Abstract

Operative cases where there is a potential for massive blood loss necessitates a system to rapidly warm and transfuse large volumes of blood over short periods of time. An in-house system in which both crystalloid solutions and blood products can be quickly added, warmed and available for infusion was developed to meet this need. The purpose of this study was to evaluate how blood products are affected when warmed and recirculated for an extended period of time. A recirculating rapid infusion system was assembled utilizing two filtered cardiotomy reservoirs, a centrifugal pump, a stainless steel blood heat exchanger, and 1/4 inch tubing, and applied in six adult orthotopic liver transplantations. The system was primed with 2 to 4 units each of fresh frozen plasma and packed red blood cells. The prime was recirculated and warmed to 37°C. Samples for blood gases, oxygen saturation, hematocrit, plasma free hemoglobin, sodium and potassium levels were drawn after initial priming and then every 30 minutes until additional blood products were added. Results show no significant change in pH (6.57 ± 0.21), pO2 (56 mmHg ± 23 mmHg), pCO2 (173 mmHg ± 138 mmHg), hematocrit (27% ± 8.7%) and plasma free hemoglobin values (125 mg/dl ± 9.4 mg/dl), following 3 hours of recirculation.

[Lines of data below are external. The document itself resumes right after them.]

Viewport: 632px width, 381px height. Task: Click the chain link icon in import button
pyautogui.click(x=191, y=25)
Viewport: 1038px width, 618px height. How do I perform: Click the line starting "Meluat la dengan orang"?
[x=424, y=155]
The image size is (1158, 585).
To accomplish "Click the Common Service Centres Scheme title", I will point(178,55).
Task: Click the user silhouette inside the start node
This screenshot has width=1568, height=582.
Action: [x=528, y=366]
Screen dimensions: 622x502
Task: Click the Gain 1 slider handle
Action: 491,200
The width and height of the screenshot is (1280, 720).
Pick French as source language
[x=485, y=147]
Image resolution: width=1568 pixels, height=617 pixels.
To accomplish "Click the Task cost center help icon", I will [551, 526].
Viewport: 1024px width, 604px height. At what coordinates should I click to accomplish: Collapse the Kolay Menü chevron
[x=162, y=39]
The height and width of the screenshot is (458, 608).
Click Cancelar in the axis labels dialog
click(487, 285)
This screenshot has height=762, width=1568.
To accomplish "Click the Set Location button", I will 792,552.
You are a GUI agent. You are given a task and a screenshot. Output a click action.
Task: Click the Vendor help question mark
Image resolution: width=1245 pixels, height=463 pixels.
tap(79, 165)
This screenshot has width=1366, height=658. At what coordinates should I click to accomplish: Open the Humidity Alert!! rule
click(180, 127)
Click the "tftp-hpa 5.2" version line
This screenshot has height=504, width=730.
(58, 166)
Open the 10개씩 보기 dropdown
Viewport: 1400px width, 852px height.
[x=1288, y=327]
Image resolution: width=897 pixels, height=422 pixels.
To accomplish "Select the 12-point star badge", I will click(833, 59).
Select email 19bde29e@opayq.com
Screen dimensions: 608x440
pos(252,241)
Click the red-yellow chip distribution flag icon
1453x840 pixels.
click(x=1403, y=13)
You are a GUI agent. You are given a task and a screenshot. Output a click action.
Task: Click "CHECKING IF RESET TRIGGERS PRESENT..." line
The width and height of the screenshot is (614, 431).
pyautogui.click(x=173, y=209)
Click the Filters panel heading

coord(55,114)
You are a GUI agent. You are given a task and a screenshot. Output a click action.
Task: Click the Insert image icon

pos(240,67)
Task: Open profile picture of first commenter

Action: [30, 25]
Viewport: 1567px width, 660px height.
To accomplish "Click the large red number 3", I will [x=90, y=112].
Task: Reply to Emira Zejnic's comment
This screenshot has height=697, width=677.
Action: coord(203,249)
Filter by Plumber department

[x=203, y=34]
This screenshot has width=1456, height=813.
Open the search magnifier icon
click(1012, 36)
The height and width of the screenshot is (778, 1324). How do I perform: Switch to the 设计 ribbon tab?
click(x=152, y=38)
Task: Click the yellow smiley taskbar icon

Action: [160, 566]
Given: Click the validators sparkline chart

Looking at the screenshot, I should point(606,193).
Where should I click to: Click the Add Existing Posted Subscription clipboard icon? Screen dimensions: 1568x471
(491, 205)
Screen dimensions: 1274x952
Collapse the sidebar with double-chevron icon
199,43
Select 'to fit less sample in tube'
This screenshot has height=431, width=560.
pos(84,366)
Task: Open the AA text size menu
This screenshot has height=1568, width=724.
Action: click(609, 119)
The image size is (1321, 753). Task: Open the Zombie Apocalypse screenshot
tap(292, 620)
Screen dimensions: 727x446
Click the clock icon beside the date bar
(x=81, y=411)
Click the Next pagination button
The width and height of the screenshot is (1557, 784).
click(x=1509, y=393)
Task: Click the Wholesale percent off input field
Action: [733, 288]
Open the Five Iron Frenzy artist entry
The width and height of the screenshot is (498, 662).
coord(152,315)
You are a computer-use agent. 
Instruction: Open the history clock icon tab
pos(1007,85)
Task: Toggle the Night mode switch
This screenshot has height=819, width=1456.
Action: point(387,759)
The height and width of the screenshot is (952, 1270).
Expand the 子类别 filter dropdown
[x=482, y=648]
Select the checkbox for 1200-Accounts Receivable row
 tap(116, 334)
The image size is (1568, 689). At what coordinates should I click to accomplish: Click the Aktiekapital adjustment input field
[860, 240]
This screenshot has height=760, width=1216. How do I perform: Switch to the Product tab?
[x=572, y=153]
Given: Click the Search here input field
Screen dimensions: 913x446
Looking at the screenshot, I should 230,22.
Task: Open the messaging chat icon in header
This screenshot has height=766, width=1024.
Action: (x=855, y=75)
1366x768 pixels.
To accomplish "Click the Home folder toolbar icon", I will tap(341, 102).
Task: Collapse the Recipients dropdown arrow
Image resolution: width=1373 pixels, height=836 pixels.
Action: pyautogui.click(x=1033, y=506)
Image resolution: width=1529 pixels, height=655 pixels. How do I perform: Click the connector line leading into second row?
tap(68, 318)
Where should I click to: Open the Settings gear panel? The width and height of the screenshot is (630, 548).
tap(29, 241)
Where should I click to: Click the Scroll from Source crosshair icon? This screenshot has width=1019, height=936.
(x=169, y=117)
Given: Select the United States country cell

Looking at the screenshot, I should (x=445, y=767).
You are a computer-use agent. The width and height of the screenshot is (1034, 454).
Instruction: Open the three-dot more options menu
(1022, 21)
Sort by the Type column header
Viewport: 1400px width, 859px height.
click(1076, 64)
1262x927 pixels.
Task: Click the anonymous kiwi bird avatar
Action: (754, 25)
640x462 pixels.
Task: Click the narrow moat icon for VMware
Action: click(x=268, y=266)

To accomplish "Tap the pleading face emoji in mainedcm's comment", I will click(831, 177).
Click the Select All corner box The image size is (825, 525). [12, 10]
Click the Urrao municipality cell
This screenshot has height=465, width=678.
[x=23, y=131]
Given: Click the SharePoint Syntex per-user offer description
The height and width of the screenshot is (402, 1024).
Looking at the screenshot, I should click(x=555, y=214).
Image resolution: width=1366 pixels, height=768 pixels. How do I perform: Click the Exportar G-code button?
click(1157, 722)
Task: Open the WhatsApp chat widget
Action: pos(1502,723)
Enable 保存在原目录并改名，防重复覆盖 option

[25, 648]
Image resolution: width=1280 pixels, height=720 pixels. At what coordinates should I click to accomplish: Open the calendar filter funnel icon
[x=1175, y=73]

However, potassium levels significantly decreased from 11.6 meq/L ± 2.6 meq/L to 10.0 meq/L ± 2.3 meq/L (p<0.05), sodium levels significantly increased from 144 meq/L ± 5.9 meq/L to 147 meq/L ± 5.3 meq/L (p<0.05) and oxygen saturations significantly increased from 59%± 9.1% to 70% ± 16% (p<0.05). The results demonstrate that this system can maintain banked blood warm and available for immediate infusion without significant deterioration for up to 3 hours.